Applauding the valor of the Southern soldiery, the heroism, endurance, and self-denial of a people whom they repeatedly declared to have already established their invincibility; rapturous in their panegyrics upon the genius, zeal, and Christian virtues of the Confederate leaders; they never interposed their boasted potentiality in behalf of justice, right, and humanity. English writers were eloquent in acknowledgment of the additional distinction conferred upon Anglo-Saxon statesmanship and literature by Davis; diligent in tracing the honorable English lineage of Lee, and establishing the consanguinity of Jackson; but English statesmen persistently disregarded those elevated considerations of humanity and philanthropy, which they have so much vaunted as prompting their intercourse with nations. Confessing a new enlightenment from the expositions of Mr. Davis, and from diligent inquiry into the nature of the Federal Government, Europe soon avowed its convictions in favor of the legal and constitutional right of secession asserted by the South. It declared that it but awaited the exhibition of that earnestness of purpose, and that capacity for resistance, which should establish the “force and consistency” which are the requisite conditions of recognized nationality.

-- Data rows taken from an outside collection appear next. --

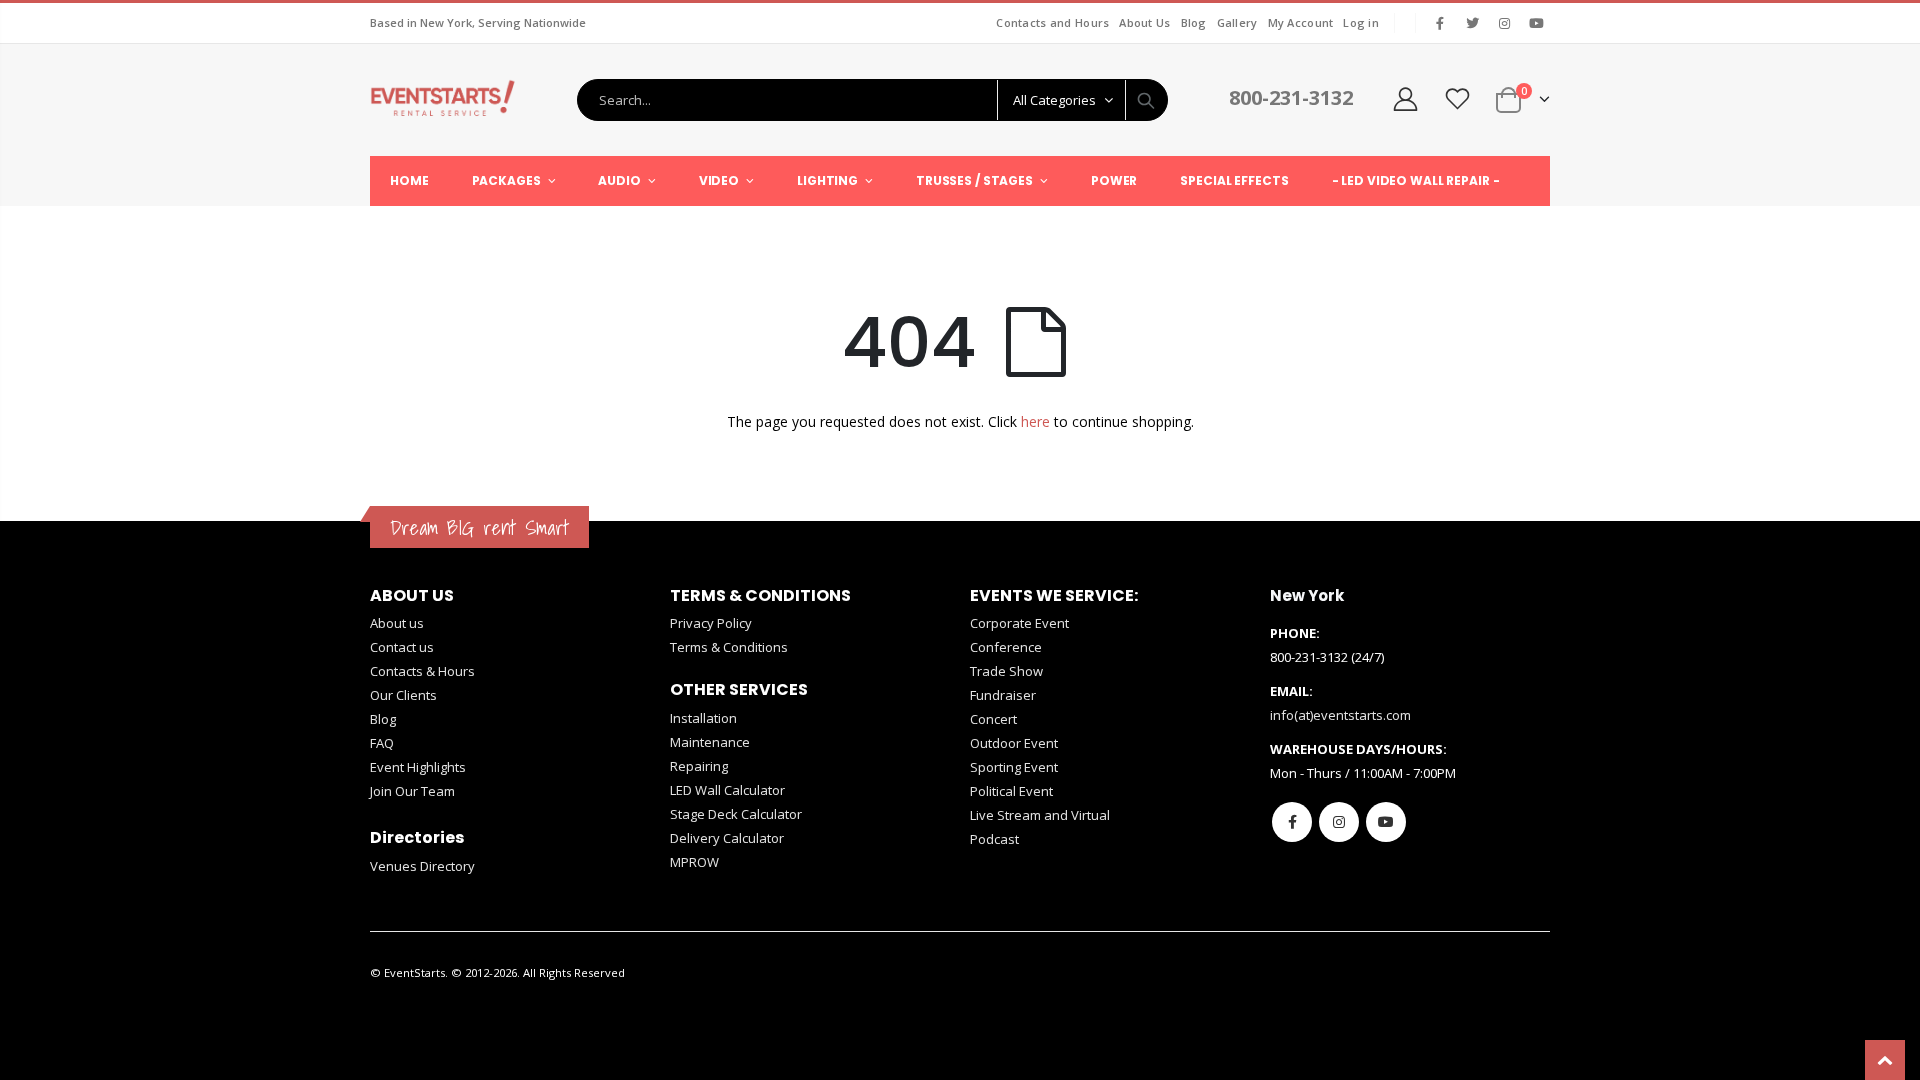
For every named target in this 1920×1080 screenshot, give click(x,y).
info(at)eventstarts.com (1340, 715)
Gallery (1237, 22)
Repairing (699, 766)
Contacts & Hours (422, 671)
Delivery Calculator (727, 838)
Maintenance (710, 742)
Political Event (1011, 791)
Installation (703, 718)
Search (1146, 100)
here (1035, 421)
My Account (1301, 22)
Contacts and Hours (1052, 22)
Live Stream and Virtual (1040, 815)
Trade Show (1006, 671)
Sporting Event (1014, 767)
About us (397, 623)
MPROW (694, 862)
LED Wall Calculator (727, 790)
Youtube (1386, 822)
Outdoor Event (1014, 743)
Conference (1006, 647)
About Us (1144, 22)
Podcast (994, 839)
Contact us (402, 647)
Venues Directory (422, 866)
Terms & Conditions (729, 647)
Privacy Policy (711, 623)
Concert (993, 719)
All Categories (1054, 100)
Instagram (1339, 822)
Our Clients (403, 695)
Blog (1194, 22)
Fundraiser (1003, 695)
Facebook (1292, 822)
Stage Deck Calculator (736, 814)
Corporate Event (1019, 623)
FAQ (382, 743)
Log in (1361, 22)
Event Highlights (418, 767)
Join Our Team (412, 791)
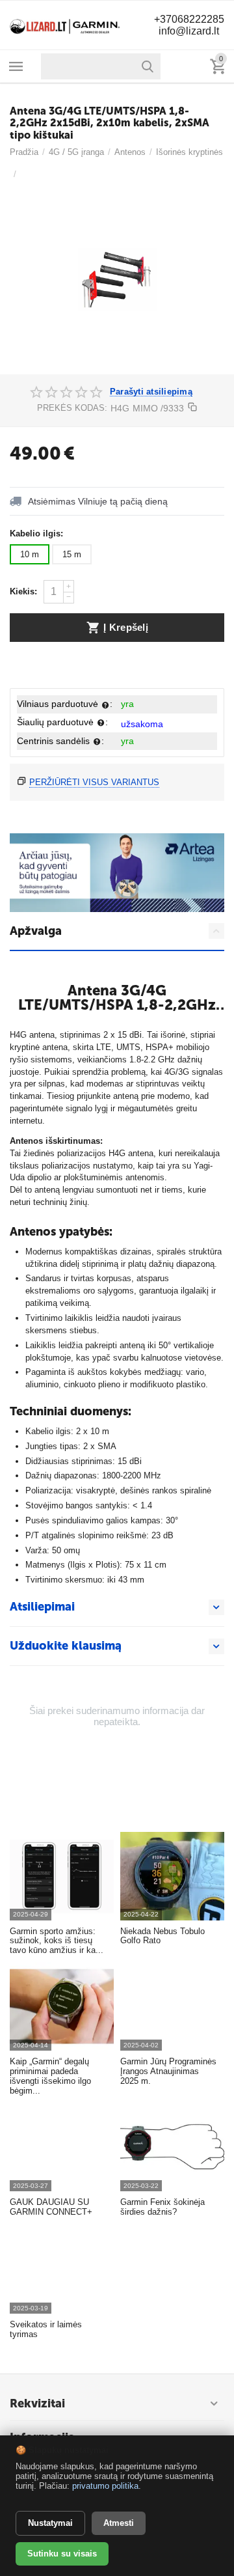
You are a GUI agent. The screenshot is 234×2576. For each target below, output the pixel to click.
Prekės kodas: (72, 408)
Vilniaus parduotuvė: (64, 704)
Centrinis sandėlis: (60, 741)
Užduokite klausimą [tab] (66, 1646)
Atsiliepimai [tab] (42, 1607)
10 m (29, 554)
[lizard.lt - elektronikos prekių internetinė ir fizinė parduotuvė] (65, 24)
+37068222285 (189, 19)
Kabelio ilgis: (36, 533)
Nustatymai (50, 2523)
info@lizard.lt (189, 30)
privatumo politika (105, 2486)
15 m (71, 554)
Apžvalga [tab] (36, 931)
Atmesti (118, 2523)
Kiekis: (23, 591)
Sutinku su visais (62, 2553)
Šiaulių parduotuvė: (62, 722)
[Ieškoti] (148, 66)
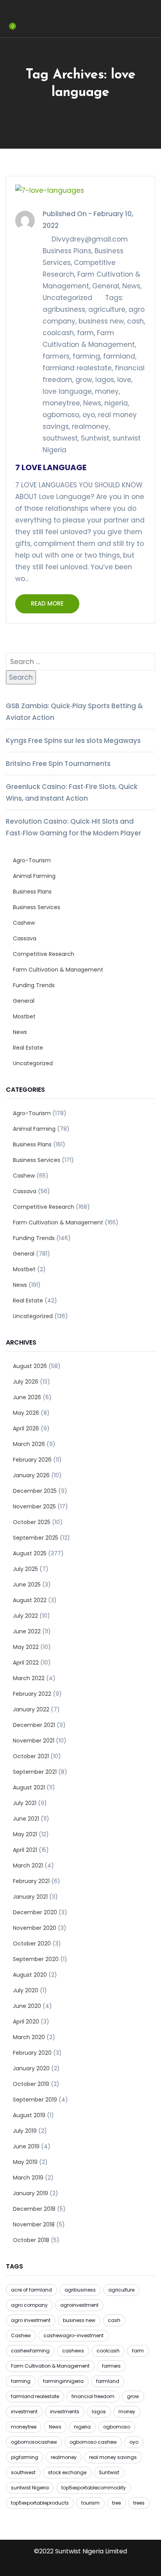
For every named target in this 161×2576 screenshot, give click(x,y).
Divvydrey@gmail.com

The London Times, while the army of McClellan was still investing Richmond, used language which the North and the South accepted as significant and prophetic. Said the Times:
“It can not be doubted that we are approaching a time when a more important question even than that of an offer of mediation may have to be considered by England and France. The Southern Confederacy has constituted itself a nation for nearly a year and a half. During that time the attachment of the people to the now Government has been indubitably shown; immense armies have been raised; the greatest sacrifices have been endured; the persistence of the South in the war, through a long series of battles—some victories, some defeats—has shown the ‘force and consistency’ which are looked upon as tests of nationality. Wherever the Government is unmolested, the laws are administered regularly as in time of peace; and wherever the Federals have penetrated, they are received with an animosity which they resent, as at New Orleans, by a military rule of intolerable brutality. The vision of a Union party in the South has been dispelled, as the Northerners themselves are compelled, with bitterness and mortification, to admit.